Odio los aeropuertos, los aviones y las esperas. Mi peor pesadilla es perder una conexión. No le tengo miedo a los aviones, me molesta todo de los aeropuertos, hasta buscar la puerta de embarque. Siempre temo que el avión se vaya sin mí. O que la valija llega a China y yo a Nueva York. Sueño que llego en verano vestida con ropa invernal.
Acá estoy en el aeropuerto de Panamá, sentada en una silla muy incómoda. Vengo de Nueva York y perdí la conexión a Montevideo. El próximo vuelo sale dentro de ocho horas y no puedo salir del aeropuerto porque estoy en tránsito. Me dieron un vale de diez dólares para comer y una hamburguesa y una coca cuestan veinte. Odio a Copa. Odio tener la máscara puesta todas estas horas. Odio a la gente apretujada, como si la pandemia hubiera pasado. No es así. Hay rebrotes en todas partes.
El aire condicionado está al máximo y no traje abrigo en el bolso de mano. Tengo miedo de resfriarme y me manden a hacer otro hisopado. Yo quería viajar después de la pandemia, mis amigas me decían “que no era tan terrible” estar arriba del avión con la máscara puesta. Y no tenían razón. Yo viajo en económica y no me gustó nada la respiración de un desconocido encima siete horas. Ya perdí la esperanza de dormir en los aviones. Duplico la dosis de ansiolítico, dormito un rato y me despierto sin saber dónde estoy. ¿Será que a nadie le pasa? Yo debo ser la única del planeta que sufre los aviones, que se pierde en los aeropuertos y que pone cara de feliz cumpleaños cuando encuentra la parada de taxis. Ni hablar de encontrar la salida para el metro. En Nueva York, ya aprendí que lo mejor es tomar un taxi que tiene tarifa fija. No es porque no hable inglés. Mi inglés no me da para leer a Faulkner pero sí a Stephen King.
Encuentro una cafetería decente y el café cuesta cinco dólares. Es malísimo. Cómo extraño Starbucks y eso que no soy fan. Se me terminaron todos los snacks que tenía en el bolso de mano. Cierro los ojos y me imagino Montevideo. Qué ganas de llegar.
Disfruto la soledad en una gran ciudad, pero no en una sala de espera. Arrastro la valija cada vez que voy al baño. Antes, la gente se hablaba en los aeropuertos, ahora no, todos están concentrados en los celulares. El aeropuerto me brindó una hora de internet gratis, para comprar minutos, entré a la web pero me da error. Me dio el tiempo justo para hacer la declaración jurada. Es una reverenda porquería en todos los idiomas.

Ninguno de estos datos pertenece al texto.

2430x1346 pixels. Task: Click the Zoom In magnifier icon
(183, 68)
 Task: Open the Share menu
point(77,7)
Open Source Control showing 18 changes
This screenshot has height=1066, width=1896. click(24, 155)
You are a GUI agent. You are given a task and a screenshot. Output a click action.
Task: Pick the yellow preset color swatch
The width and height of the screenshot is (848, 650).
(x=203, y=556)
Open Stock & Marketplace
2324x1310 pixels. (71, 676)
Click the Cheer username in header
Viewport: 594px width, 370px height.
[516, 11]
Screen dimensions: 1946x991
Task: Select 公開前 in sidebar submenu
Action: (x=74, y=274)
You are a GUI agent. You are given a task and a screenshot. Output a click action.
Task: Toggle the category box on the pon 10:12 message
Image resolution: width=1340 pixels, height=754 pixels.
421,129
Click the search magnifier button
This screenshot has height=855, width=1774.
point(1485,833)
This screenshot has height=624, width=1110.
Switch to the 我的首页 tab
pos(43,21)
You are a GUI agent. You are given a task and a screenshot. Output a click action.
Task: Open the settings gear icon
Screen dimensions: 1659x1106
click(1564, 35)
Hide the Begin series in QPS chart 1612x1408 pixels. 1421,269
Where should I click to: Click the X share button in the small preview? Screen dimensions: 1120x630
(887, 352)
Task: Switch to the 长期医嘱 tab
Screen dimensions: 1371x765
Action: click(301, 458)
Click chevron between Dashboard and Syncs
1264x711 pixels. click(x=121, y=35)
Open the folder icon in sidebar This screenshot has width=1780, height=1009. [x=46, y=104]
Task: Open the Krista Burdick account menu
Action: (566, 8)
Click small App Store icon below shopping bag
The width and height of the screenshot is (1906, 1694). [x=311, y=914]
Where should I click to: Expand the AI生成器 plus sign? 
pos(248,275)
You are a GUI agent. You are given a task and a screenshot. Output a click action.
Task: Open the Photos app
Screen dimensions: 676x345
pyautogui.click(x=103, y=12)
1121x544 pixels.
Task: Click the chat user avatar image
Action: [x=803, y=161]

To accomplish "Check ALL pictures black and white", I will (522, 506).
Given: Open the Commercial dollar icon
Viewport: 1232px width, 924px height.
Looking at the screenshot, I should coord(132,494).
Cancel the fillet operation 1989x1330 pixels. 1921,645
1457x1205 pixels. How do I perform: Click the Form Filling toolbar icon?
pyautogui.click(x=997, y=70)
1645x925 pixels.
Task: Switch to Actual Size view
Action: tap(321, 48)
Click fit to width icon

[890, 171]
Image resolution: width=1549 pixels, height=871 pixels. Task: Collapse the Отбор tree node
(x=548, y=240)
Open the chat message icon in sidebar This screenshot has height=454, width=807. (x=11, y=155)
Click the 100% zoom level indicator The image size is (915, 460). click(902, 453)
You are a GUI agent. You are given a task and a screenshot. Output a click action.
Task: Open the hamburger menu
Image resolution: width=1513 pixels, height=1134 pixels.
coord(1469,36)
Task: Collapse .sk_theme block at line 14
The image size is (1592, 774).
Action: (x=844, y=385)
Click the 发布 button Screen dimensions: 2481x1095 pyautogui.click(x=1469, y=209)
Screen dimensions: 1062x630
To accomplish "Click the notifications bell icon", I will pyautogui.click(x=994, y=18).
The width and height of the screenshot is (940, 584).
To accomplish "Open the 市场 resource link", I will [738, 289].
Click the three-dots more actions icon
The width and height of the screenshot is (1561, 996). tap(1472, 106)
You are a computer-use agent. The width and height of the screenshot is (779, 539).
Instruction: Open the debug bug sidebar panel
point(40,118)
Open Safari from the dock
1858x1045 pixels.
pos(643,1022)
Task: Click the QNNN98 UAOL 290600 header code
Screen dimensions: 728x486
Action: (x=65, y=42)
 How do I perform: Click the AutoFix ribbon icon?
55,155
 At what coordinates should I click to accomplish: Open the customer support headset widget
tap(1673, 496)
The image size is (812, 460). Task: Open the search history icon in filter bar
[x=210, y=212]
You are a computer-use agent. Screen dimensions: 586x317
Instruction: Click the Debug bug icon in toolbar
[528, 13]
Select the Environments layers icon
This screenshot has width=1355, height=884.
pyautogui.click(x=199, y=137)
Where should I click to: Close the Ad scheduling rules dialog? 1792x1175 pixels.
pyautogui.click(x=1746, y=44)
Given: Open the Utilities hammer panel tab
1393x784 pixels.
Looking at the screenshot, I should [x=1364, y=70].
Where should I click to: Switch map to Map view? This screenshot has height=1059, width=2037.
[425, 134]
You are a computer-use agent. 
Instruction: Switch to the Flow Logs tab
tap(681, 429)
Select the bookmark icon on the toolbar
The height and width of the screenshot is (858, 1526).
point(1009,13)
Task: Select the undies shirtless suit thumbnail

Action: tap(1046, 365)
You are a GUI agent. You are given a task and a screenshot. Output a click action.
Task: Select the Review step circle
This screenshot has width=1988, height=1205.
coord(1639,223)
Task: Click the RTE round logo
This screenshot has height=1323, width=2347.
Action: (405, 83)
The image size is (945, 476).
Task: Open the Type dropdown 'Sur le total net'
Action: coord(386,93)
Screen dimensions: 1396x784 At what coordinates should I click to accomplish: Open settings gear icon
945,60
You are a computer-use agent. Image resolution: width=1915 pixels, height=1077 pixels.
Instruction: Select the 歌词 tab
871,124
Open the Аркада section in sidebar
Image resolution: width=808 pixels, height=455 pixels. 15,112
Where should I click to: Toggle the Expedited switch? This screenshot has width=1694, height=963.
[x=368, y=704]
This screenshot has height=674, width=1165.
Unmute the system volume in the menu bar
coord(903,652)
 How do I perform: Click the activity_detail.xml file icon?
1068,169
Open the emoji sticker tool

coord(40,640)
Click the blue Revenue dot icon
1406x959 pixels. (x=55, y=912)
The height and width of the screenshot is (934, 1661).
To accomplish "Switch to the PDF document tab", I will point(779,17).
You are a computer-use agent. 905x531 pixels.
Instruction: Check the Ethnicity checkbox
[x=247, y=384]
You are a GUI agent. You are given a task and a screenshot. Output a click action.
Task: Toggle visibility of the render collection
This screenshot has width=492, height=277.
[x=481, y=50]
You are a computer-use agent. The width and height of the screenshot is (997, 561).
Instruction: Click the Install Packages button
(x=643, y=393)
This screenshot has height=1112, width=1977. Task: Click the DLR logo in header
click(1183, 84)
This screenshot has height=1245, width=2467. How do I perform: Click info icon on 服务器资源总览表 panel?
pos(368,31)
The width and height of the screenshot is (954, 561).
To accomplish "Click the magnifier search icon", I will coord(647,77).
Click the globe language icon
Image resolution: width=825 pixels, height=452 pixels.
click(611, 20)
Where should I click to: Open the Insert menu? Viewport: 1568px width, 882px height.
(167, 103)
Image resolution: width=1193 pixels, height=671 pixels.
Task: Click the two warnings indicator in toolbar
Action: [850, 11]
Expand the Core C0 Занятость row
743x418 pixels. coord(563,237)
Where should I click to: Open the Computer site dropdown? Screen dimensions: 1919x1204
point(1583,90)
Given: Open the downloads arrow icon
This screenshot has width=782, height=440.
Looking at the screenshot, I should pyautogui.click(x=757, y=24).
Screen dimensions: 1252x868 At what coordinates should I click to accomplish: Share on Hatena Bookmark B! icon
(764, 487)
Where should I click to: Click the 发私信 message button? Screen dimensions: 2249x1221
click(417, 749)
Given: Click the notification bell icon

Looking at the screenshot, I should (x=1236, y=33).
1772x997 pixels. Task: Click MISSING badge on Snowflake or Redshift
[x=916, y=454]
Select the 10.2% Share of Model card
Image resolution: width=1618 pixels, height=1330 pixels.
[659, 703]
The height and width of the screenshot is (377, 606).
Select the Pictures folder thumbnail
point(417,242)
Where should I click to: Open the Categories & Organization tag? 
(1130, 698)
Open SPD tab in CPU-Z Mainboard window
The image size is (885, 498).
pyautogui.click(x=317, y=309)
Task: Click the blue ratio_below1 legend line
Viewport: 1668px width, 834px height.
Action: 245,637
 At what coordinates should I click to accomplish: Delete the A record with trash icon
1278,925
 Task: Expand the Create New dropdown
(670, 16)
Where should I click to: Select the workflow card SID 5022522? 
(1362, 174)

Menos mal que acá se habla español, me da igual, porque para llegar al baño le pregunté a cinco personas. Si los panameños son tan simpáticos como los que trabajan en este aeropuerto, no vengo de vacaciones acá ni loca.
Hasta hay una iglesia en el aeropuerto. Les voy a decir a mis amigos de Jabad que pongan una sinagoga también. Ya me recorrí todas las tiendas. Tienen ropa de marcas como Chanel, Dior, y otras carísimas que nunca sentí en mi vida. Me refugio en mi kindle que a esta altura le queda menos del cincuenta por ciento de batería y releo a Milena Busquets “Esto también pasará”. Espero que así sea y llegar pronto a mi casa.